回答者全体に、職場のハラスメント防止に必要な対策を聞くと、「明確なガイドラインの配布」が43.3%で最も多く、「匿名の報告・相談環境や制度(42.0%)」「管理職に向けた教育・研修(40.3%)」の順となった。
現職場の防止対策への印象を聞くと、「不十分だと思う派」が58.6%で、内訳は「対策はしているが十分ではない」が35.5%、「対策はしているが不十分」が23.1%となった。また、「パワハラ防止法」強化の必要性を感じるかを聞くと、「必要性を感じる派」が82.9%で大多数を占め、内訳は「とても感じる」が31.7%、「感じる」が24.7%、「どちらかといえば感じる」が26.5%となった。
職場でハラスメントを受けた経験を聞くと、過半数の55.1%が「ある」と回答。ハラスメントの種類を聞くと、「パワーハラスメント(パワハラ)」が73.2%で断トツに多かった。次いで「モラルハラスメント(モラハラ)」が31.4%、「セクシュアルハラスメント(セクハラ)」が26.1%となった。
ハラスメントの内容では、「個人を否定するような言動」が55.9%で最多となり、次いで「能力を否定するような言動(51.5%)」「精神的な攻撃や嫌がらせ(41.5%)」の順。また、職場ハラスメントへの対応を聞くと、「誰にも相談していない」が27.4%で最も多く、「社内の信頼できる人に相談した(23.7%)」「家族や配偶者・親族に相談した(22.1%)」と続いた。

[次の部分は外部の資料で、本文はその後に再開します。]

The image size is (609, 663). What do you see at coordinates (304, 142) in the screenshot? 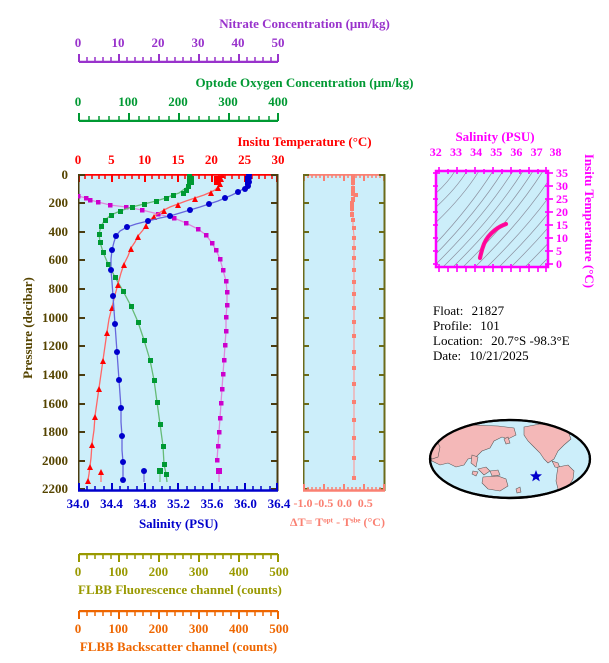
I see `temperature-axis-label: Insitu Temperature (°C)` at bounding box center [304, 142].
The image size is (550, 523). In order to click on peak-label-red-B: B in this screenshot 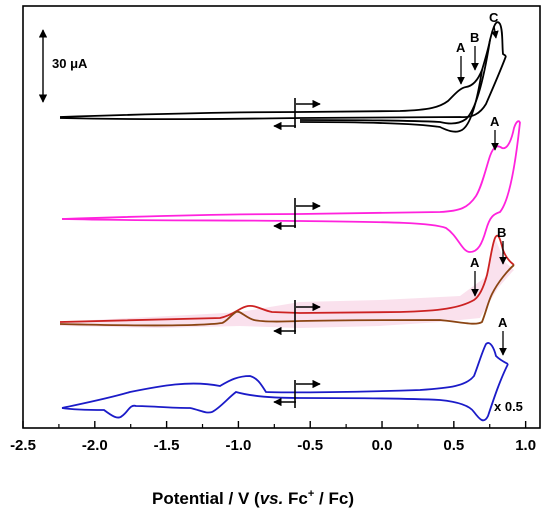, I will do `click(502, 232)`.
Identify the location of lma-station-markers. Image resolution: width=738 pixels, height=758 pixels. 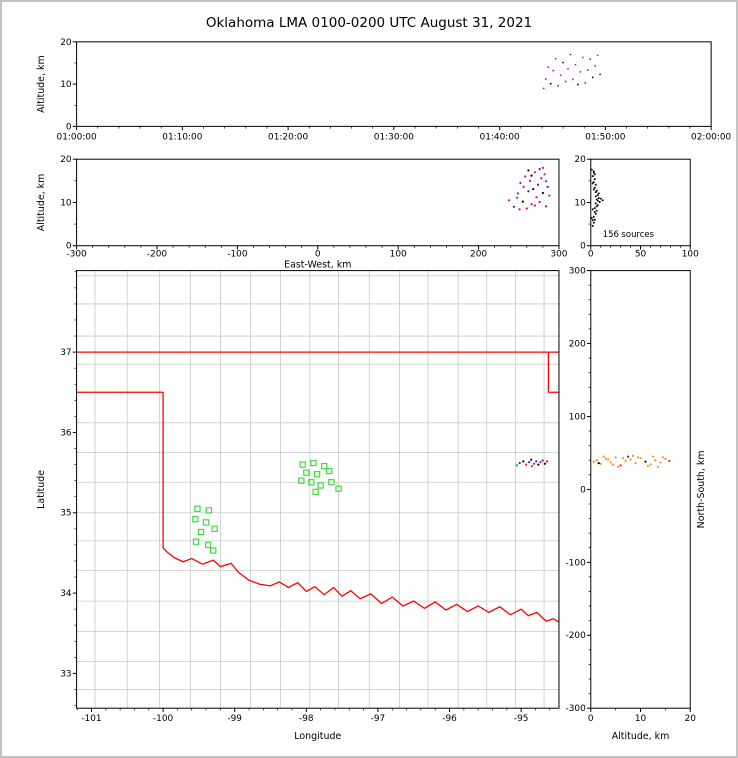
(267, 506).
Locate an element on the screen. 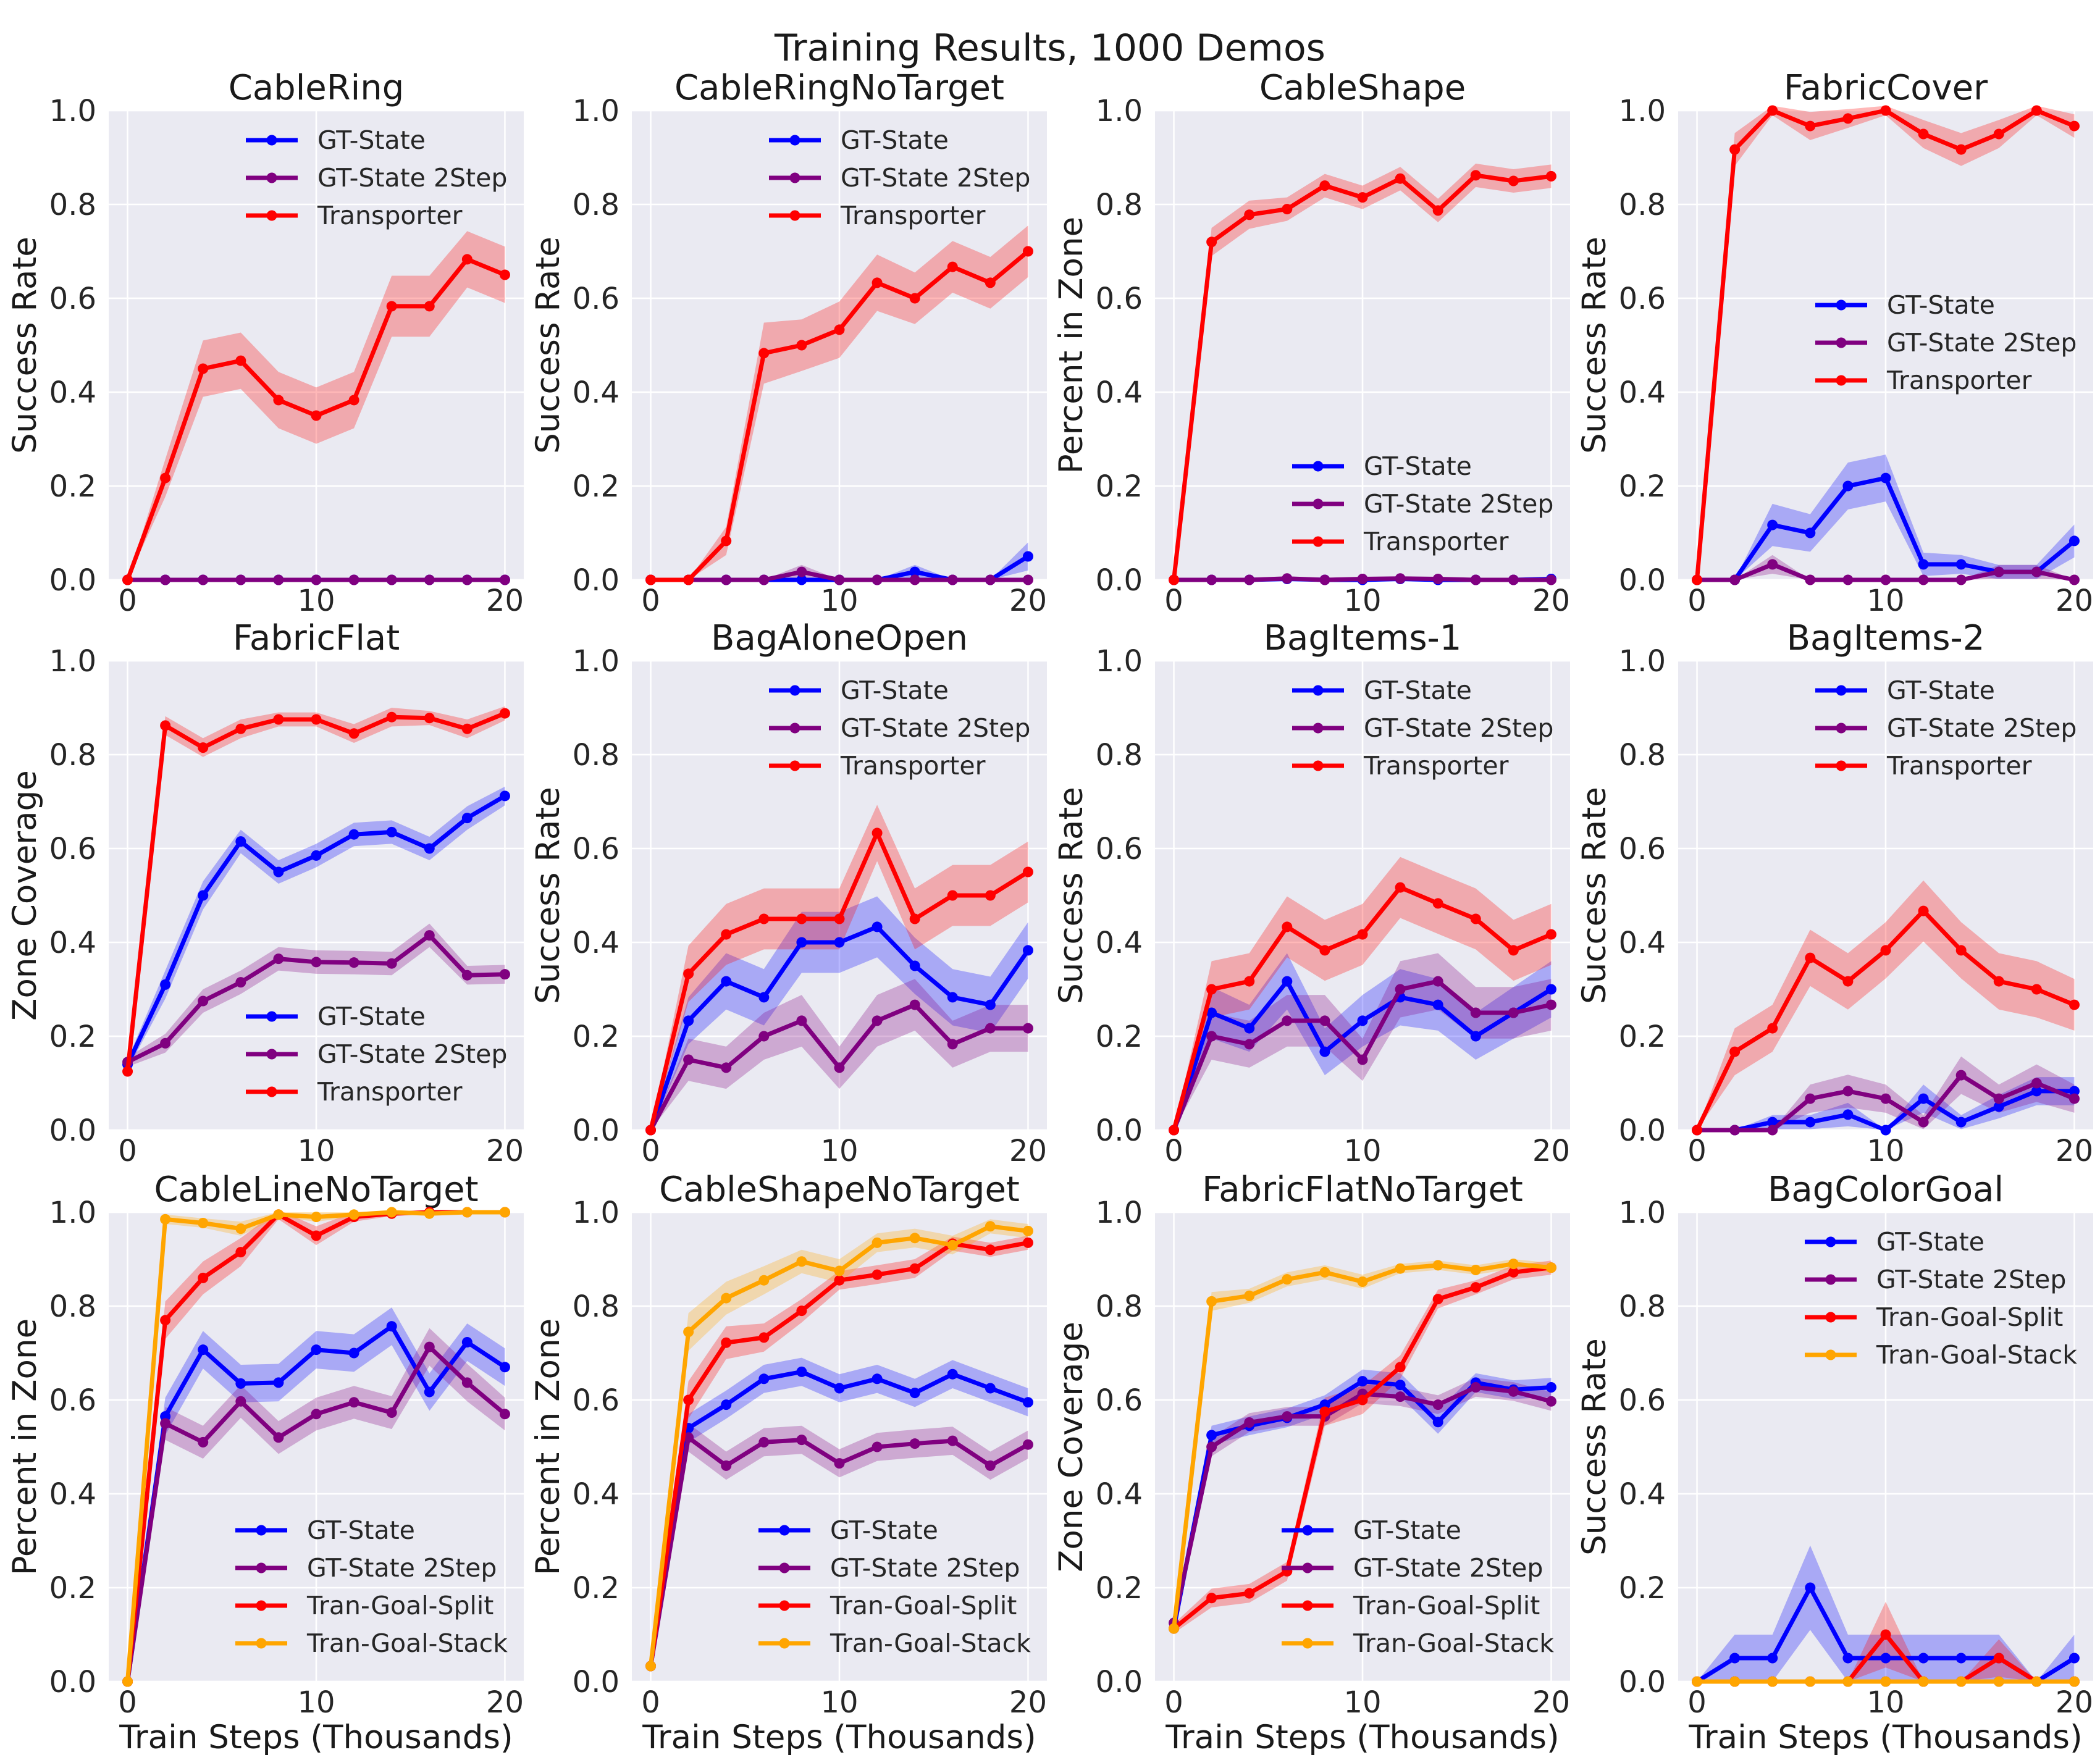  panel-title: CableShapeNoTarget is located at coordinates (840, 1190).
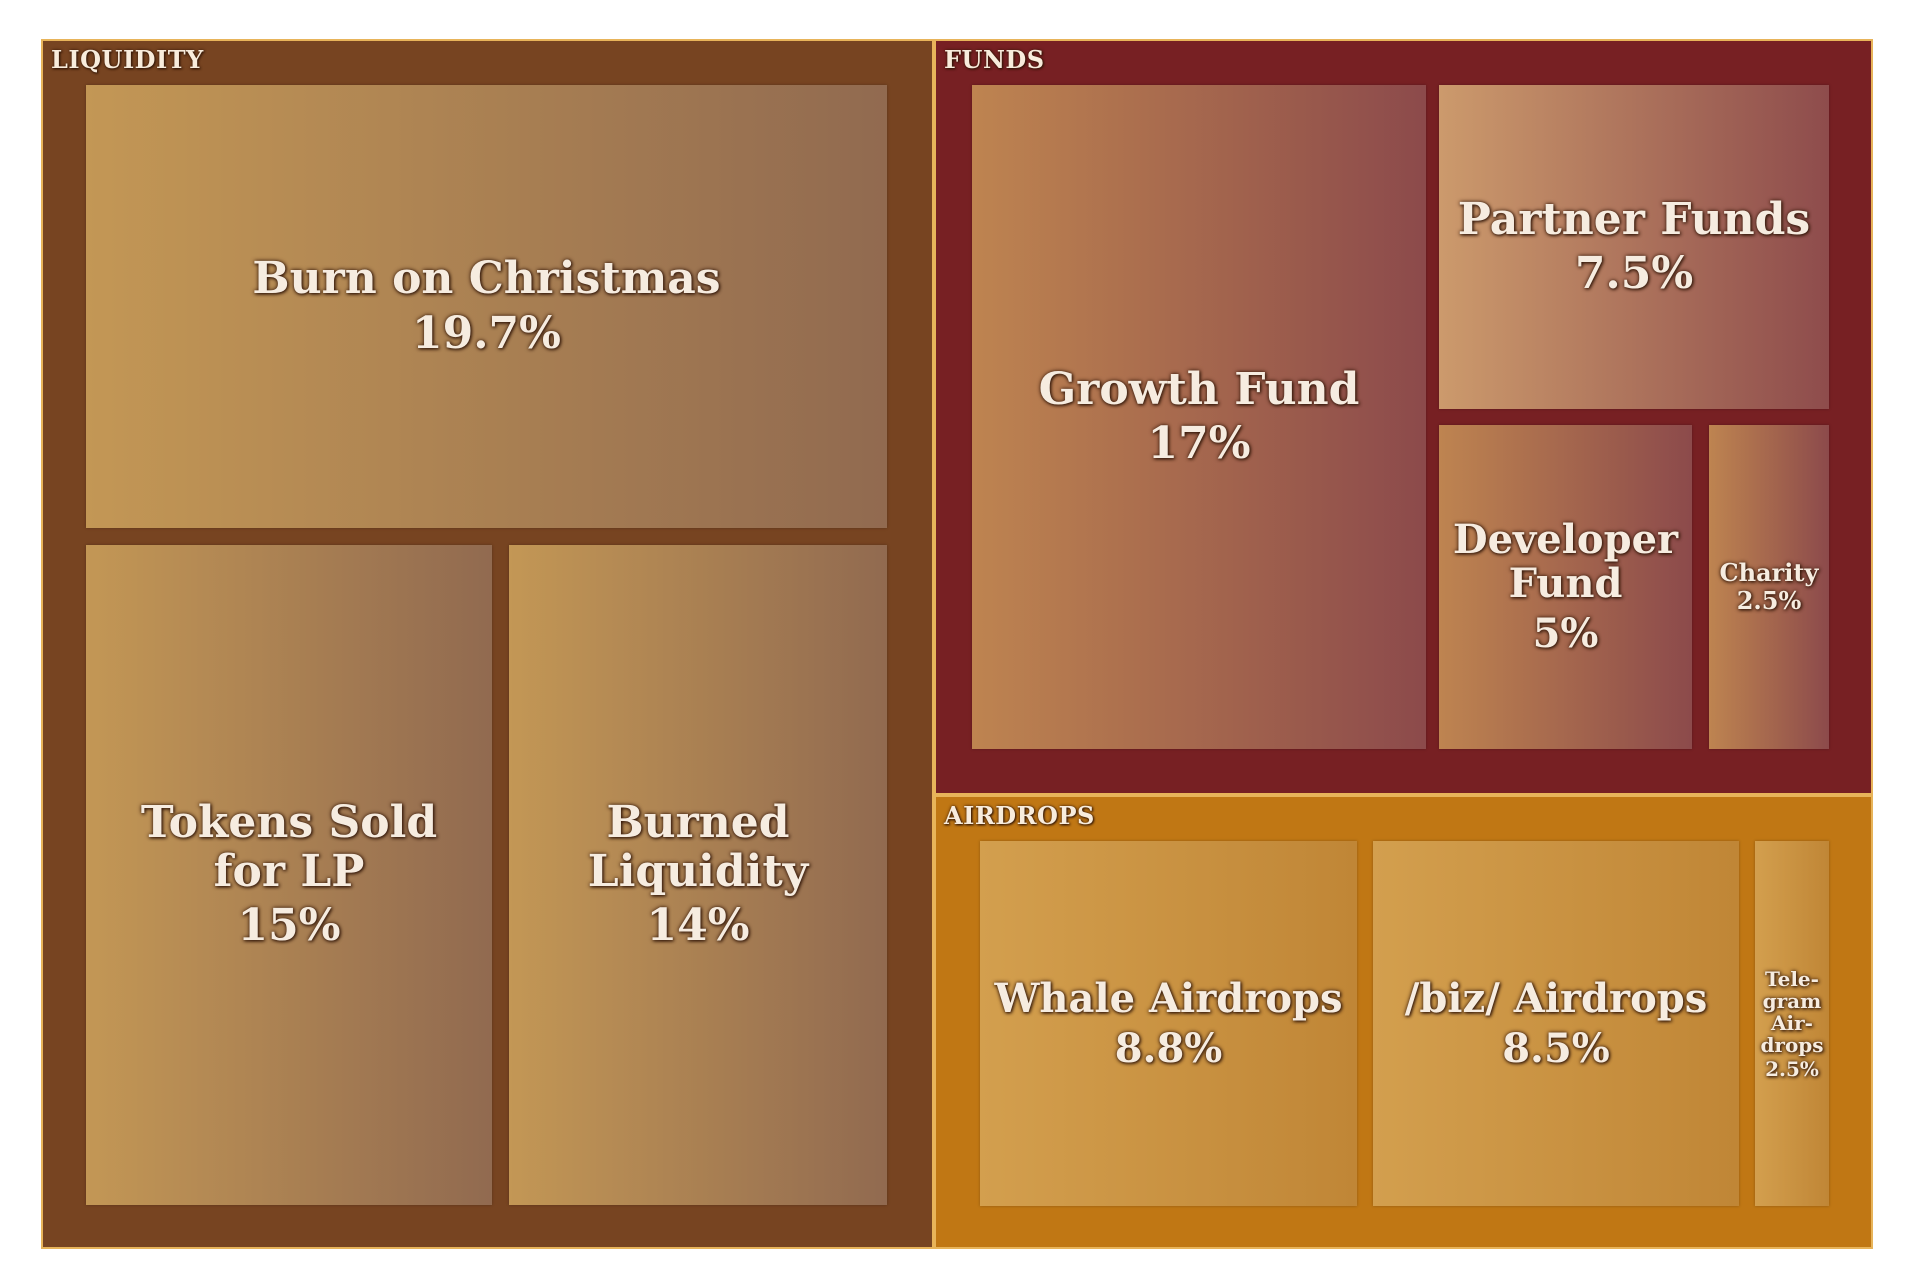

被害経験ありと回答した人に、職場ハラスメントによる退職・検討経験を聞くと「ある派」が82.2%で大多数を占め、内訳は「退職をしたことがある」が47.8%、「退職を検討したことがある」が34.4%で、「ない」は17.8%だった。また、回答者全体にハラスメントが〝解決される〟ことはあるかを聞くと、「解決はないと思う派」が68.7%で過半数を占めた。
職場のハラスメントについての意識や対策・防止策は進んでいるものの、まだまだ不十分と感じている人は多い。誰にも相談せず、被害側の退職によって事態を収束させている現実もある状況で、一見落ち着いたと見える事案でも加害・被害の事実は変わらないため、本当の意味での〝解決〟に向かうことの難易度は高いと考えられる。今後、加害・被害を含めたハラスメントの事案をなくしていくためにも、日頃の〝予防〟に焦点を当てた対策の必要性があるといえる。